Valentine's Day Massacre

How do you feel after a break up?  The first time Farrell and I broke up I felt stone cold slaughtered.   Sort of like a humongous Frost Troll from Skyrim had gotten a good grip on my heart and ground it under his feet.

But then it got to be a stupid habit.  And I do mean stupid.  Like my brother Mike once told me:  "If you walk under a certain tree on your way to school every day and a gorilla craps on your head, you have to learn to walk another way."  So, when Farrell and I broke up again this year, I realized that it had to be the last time.  We were doing a dance that was never going to land either of us anywhere good.

It's hard, sometimes, to realize that it's not your fault/his fault.  It is just us together that doesn't work.

Enter Wesley.

I know.  What a freaking lame name.  Worse than Derek.  Actually, I think Derek is a rather nice name.  Farrell never would have started using his surname if Craig Vagell hadn't started calling him Dork Farrell in grammar school. 

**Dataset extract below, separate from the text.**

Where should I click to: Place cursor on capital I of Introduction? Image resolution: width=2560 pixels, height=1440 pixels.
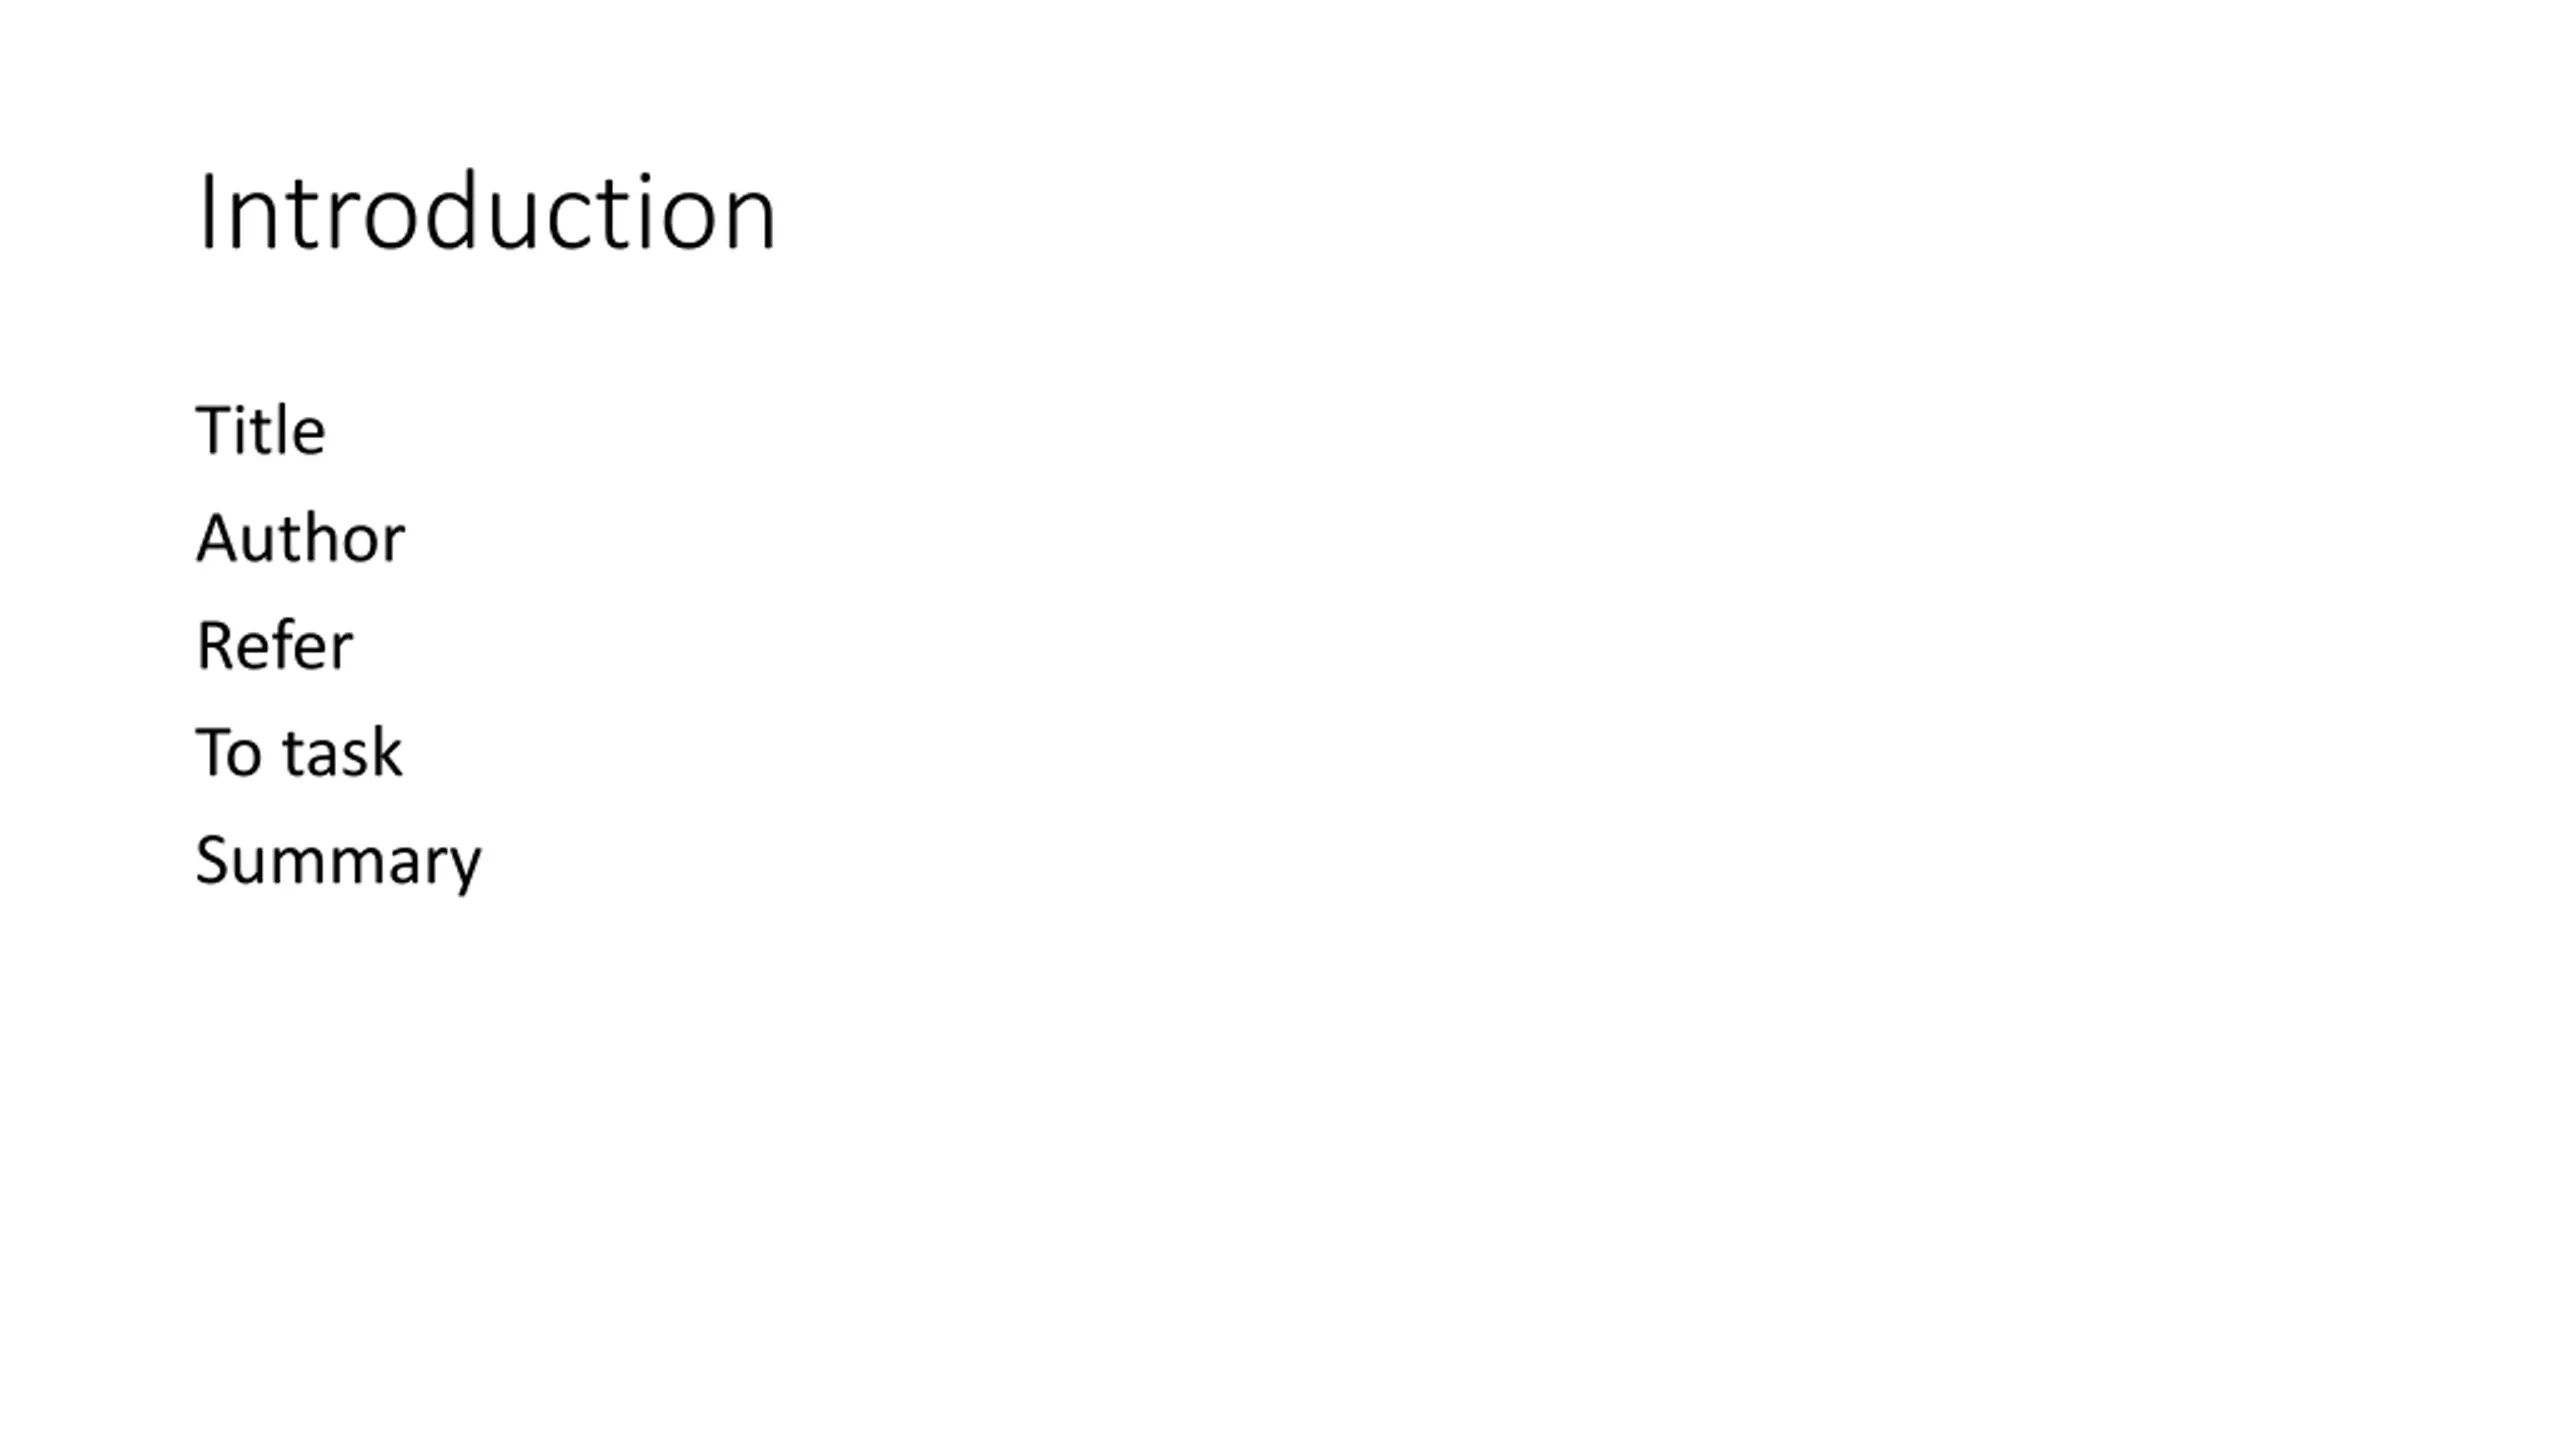click(206, 212)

Anyway, Wesley is a complicated thing.  Celeste and I met him when he moved to the US from the UK in seventh grade.  He dressed weird.  Wore bow ties.  He was a complete geek, hence, an outcast in our school where jocks and gang bangers were the preferred flavors of the month.  But Celeste and I kind of felt like outcasts ourselves so we could relate.   We hung with Wes until he found his niche in high school as the captain of the Robotics Club.

Then, our sophomore year, he started to grow into his gangly legs and bandy arms.  His thin face started to morph into some kick ass bone structure.  His shaggy hair went from fall-in-his-blue-eyes-sloppy to fall-in-his-blue-eyes-sexy.  I mean, even I had to admit that he'd turned out pretty damn good.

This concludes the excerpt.